Diagnostic audiologic evaluations provide consise hearing threshold measurements and may be indicated for individuals who did not pass an initial hearing screening or if your hearing needs to be further examined.
The evaluation is done to expose an undetected hearing loss and detail the type and severity of the hearing loss. It allows Dr. Jarrell to determine the cause of that hearing loss as well as provide guidance in making appropriate treatment recommendations.
Before your hearing examination, a complete medical history will be collected. Dr. Jarrell will want to hear about any complaints you have about your hearing. We pay special attention to any concerns you have about exposure to noise, tinnitus and balance problems, illness or injury etc. With the use of a special instrument, known as an otoscope, she’ll inspect your outer ear to take a close look inside your ear and figure out whether the hearing difficulties you are having result from an obtruction or damnage to your ear canal or eardrum. Hearing testing is then completed inside our soundproof booth, followed up with a disucsion to interprate your results and any recommended treatment options.
What tests can I expect?
The specific tests we will complete during an evaluation will depend on the patient’s age, symptoms and medical history. These various tests will determine the degree of hearing loss, the type of hearing loss and the conditions of the ear canal and middle ear. Dr. Jarrell will also establish if the hearing loss is conductive (middle or outer ear problem) or sensorineural (inner ear problem or an issue with the auditory nerve and central auditory pathways).

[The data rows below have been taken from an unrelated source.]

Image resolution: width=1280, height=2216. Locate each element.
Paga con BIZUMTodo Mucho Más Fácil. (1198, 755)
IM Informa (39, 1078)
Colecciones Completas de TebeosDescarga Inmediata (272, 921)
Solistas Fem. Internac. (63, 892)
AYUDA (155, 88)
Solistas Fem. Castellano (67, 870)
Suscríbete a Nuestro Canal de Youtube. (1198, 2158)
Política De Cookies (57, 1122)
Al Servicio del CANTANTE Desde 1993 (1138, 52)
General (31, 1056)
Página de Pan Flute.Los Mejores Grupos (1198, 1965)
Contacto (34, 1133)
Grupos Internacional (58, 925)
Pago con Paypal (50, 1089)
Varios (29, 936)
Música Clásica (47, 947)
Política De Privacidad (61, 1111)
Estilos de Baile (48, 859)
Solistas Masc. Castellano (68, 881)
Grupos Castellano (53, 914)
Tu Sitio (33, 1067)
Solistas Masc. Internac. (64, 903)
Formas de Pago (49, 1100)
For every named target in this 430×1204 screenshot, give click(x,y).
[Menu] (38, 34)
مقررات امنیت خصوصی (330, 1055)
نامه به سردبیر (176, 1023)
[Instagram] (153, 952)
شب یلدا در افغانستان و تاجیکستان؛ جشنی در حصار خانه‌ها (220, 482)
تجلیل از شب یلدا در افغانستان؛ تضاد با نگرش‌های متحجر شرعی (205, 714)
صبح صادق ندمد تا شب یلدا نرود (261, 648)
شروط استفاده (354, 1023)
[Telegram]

At a minimum, a diagnostic audiologic evaluation includes pure-tone testing, bone conduction testing and speech testing.
Pure-tone and bone conduction testing
Pure-tone testing determines the quietest tones that a person can hear at different frequencies, both low and high. Bone conduction testing is similar to pure-tone, however, a different type of headset is used to provide the audiologist with different information. A bone conduction test will help the audiologist determine whether the loss is conductive in nature or sensorineural.
A speech reception threshold (SRT) test is used to confirm the results of a pure-tone test. This test determines the lowest level of sound the patient can clearly identify words or speech.
QuickSIN testing is a speech-in-noise test that quickly and easily measures the ability to hear in noise. Speech understanding in noise cannot be reliably predicted from the pure tone audiogram or other standard audiometric tests.
The audiologist may also perform otoscopy (physical examination of the outer ear and, ear canal and eardrum) and tympanometry (test of the middle ear) to determine the health of the ear canal and the middle ear.
Specialized tests exist for infants and young children, as well as children and adults with developmental and cognitive impairments. These more-specialized tests allow the audiologist to test the auditory system when the patient is not able to actively participate in the tests or evaluation.
How can I get the most out of my hearing evaluation?
The evaluation will last about 30-40 minutes in length. We allow 60 minutes to ensure ample time for discussion with Dr. Jarrell to review test results and ask questions. If the results indicate you need hearing aids, you will have sufficient time to discuss your options.
It is recommended that you bring a family member with you to the evaluation appointment. Most audiologists agree that hearing loss is a family issue. It helps to have another supportive person at your appointment to help you understand the information and recommendations.
Diagnostic audiologic evaluations are a great chance to establish a relationship with your audiologist. Above all, don’t be afraid to ask us questions! You will want to be clear on any information you receive so that you can be an active participant in finding hearing solutions that work best for you and your lifestyle.